Pure SAF test flight done in October
No, it wasn’t the first United flight using pure SAF. As Virent points out in a press release on October 15, two days earlier it did the same during a flight test to demonstrate unblended SAF on one engine and conventional kerosene on the other. The release didn’t specify the aircraft type, but as part of the same test program, this must have been a United MAX too. Virent President Dave Kettner said in October that the flight had demonstrated that 100 percent SAF could be used with no modification to the aircraft or engine and will support approval of SAK by ASTM International, which approves new aviation fuels. Virent produces SAK in its demonstration plant in Madison (Wisconsin).
But even after getting the facts straight, the message is that United Airlines, Boeing, CFM, World Energy, and Virent all want to push for 100 percent SAF in their quest to reduce the carbon footprint of aviation. United says its Eco-Skies program that gives customers the opportunity to buy SAF has resulted in seven million gallons having been purchased since its launch in April. Eco-Skies now includes over thirty participants, like DHL, HP, Nike, Maersk, Microsoft, and Visa. United also announced the purchase of 1.5 billion SAF from Alder Fuels and is a partner in Fulcrum BioEnergy, which completed the construction of its biofuel plant in Sierra in July.
oneworld also commits to more SAF uptake
But United isn’t alone in committing to SAF. In September, US airlines committed to taking up fifty percent more SAFs in 2030. On November 30, the oneworld alliance that includes fourteen airlines like British Airways, American Airlines, Alaska Airlines, Cathay Pacific, and Finnair, said it intended to purchase 350 million gallons of SAF from Aemetis at San Francisco International Airport. American Airlines said it will take almost one-third of this or 120 million gallons or sixteen million gallons per year for seven years, the duration of the oneworld contract that starts in 2024. It covers a blend of forty percent SAF and sixty percent Jet A-fuel. Oneworld said earlier that its members want to use ten percent of all fuel used in 2030 to be SAFs.
But as United’s Kirby pointed out to Bloomberg, getting to ten percent pure SAF in 2050 will require an investment of $250 billion and even $1.15 trillion if the airline industry wants to move entirely to unblended SAF. That’s money the airlines will never have, so Kirby called on governments to introduce incentive schemes and tax credits to build the industry framework for sustainable fuels. Something the Biden Administration is already doing.

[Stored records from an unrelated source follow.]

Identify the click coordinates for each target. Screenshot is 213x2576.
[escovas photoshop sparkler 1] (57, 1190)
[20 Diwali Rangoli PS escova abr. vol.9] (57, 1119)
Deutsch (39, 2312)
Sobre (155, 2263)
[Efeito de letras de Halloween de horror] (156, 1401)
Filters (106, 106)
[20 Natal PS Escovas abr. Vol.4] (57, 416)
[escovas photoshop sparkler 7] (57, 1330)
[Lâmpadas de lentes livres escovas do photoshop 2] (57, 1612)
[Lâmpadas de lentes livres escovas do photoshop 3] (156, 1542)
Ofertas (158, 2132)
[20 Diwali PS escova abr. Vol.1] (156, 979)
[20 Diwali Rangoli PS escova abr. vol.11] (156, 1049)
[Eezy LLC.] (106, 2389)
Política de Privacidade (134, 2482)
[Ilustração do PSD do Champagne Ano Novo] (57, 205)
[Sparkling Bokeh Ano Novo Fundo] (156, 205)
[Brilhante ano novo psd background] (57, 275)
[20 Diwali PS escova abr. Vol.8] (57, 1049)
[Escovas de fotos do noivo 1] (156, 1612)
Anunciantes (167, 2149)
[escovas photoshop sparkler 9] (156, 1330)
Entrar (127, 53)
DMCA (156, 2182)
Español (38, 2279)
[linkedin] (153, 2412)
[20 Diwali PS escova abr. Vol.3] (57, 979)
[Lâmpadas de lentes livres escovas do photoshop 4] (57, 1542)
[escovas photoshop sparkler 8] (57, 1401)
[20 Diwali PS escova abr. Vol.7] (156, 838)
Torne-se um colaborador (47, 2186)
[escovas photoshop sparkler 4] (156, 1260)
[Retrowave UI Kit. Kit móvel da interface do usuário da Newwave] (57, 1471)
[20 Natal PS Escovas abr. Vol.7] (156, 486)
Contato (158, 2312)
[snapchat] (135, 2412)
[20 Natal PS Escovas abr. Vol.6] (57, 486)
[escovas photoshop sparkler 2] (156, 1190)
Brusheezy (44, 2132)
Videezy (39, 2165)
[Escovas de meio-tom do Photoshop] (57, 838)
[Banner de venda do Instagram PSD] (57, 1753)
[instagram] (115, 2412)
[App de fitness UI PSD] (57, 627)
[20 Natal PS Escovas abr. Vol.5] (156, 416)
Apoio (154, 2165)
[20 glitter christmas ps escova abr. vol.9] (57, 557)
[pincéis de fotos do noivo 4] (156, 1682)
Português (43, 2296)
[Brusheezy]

The airlines association, IATA, said in October at its Annual General Meeting in Boston that SAF production would have to increase from 7.9 billion liters in 2025 to 91 billion in 2035 and to 449 billion liters in 2050 to meet demand. While very ambitious this target is realistic, said Director-General Willie Walsh, but like Kirby yesterday he called for government support to create the industrial infrastructure.